Non tornai a casa subito, avevo bisogno di una lunga riabilitazione per riprendere alcune capacità cognitive e costruire nuovamente la mia stessa forza che sembrava aver abbandonato i muscoli e le ossa. Conobbi i miei genitori o, almeno, continuava a presentarsi gente che aggrappata a un titolo, un nome, un aggettivo, pretendeva che io mi ricordassi di loro. Mi dispiaceva e quasi sentivo un dolore al petto quando dovevo riconoscere che niente mi era familiare. A volte ho pensato persino che quella stretta al petto potesse essere un qualche problema legato al risveglio, ma non avevo il coraggio di chiederlo ad alcuna persona. Così mia madre quel giorno mi si avvicinò con le lacrime agli occhi e dopo l'ennesima persona vista in quelle condizioni avrei voluto chiedere "cosa piangete tutti? Non siete felici che io sia qui?" esasperato forse dal non saper gestire certi avvenimenti.

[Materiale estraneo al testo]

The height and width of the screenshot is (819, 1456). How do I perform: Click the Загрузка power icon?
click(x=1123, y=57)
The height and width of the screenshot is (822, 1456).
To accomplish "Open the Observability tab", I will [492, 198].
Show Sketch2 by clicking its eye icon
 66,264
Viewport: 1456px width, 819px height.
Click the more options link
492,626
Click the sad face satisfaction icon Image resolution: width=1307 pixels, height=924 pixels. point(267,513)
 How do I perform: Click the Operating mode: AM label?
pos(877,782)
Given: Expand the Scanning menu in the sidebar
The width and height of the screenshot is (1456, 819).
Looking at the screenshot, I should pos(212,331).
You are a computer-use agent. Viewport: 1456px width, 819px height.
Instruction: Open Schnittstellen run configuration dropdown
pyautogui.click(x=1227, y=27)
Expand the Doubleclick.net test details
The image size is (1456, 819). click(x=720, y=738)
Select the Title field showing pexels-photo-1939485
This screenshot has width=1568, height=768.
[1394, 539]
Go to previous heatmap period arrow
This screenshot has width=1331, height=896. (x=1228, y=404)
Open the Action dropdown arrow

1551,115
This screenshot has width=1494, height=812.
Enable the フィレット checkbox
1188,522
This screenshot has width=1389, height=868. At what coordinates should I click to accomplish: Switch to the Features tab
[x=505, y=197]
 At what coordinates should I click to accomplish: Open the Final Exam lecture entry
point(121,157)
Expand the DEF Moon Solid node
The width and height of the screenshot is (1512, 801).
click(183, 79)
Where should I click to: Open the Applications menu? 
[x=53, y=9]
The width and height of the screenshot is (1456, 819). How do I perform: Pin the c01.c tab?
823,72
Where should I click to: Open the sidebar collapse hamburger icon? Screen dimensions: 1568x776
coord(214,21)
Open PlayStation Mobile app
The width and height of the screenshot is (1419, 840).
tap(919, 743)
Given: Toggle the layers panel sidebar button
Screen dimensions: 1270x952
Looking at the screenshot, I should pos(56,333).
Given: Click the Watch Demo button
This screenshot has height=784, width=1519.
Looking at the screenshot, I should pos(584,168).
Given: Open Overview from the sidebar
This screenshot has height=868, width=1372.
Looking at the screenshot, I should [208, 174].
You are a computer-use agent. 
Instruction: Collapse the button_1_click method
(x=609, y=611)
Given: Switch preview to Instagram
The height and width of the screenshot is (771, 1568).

< Non piangere mamma, sto bene. > la strinsi dandole quell'appellativo che lei aspettava da me, piena di speranza. E' una donna premurosa, questo bisogna riconoscerglielo e sicuramente quello che me l'ha fatto comprendere maggiormente è stato il modo in cui rigirava tra le mani un depliant ospedaliero torturandolo come se dovesse farne mille pezzi. Mio padre rimase impassibile seduto su una sedia, distante dal letto e con dei modi alquanto freddi e militareschi, tanto da farmi domandare quale tipo di rapporto potessi effettivamente avere con lui, in una vita passata. < Presto tornerai a casa e riprenderai la tua vita.. non preoccuparti.. > il suo tono di voce era profondo e quieto, ma sembrava più voler convincere se stesso che me, dato che io in effettiva, fino a quel momento, non mi ero preoccupato di nulla. La mia vita? Quale vita? Quel momento mi fece acquistare la consapevolezza che da lì in avanti nulla sarebbe stato semplice. Eppure ero appena nato, non sarebbe dovuto essere qualcosa di molto facile, imparare ogni cosa - o quasi - da capo? Non avevo tenuto in conto che gli altri sapessero già perfettamente quale esistenza avrei dovuto vivere, cosa avrei dovuto fare, pensare, immaginare. Rimasi in silenzio per quasi l'intera conversazione con i miei genitori, rispondendo solo con qualche monosillabo, ma senza desiderare di conoscere altro da loro. Non mi sentivo a mio agio e per giorni credetti di poter diventare pazzo per una serie di deliri convincenti che tuttora non sono spariti. Se io non appartenessi davvero a questo mondo o a questa situazione? Se mi avessero assemblato il cervello in maniera tale da non ricordare nulla di quanto fosse successo precedentemente per poi crearmi dei ricordi nuovi con le persone che volevano loro? La loro storia, le loro idee, l'immagine che loro avrebbero voluto di me. Alternai periodi di forte convinzione, ad altri di euforia per ogni cosa riscoperta di giorno in giorno ad altri ancora stracolmi d'incredibile tristezza e apatia. Il dottore si limitava sempre a dire che era una cosa normale e che sarebbe sparita con il tempo attraverso le immagini di ricordi.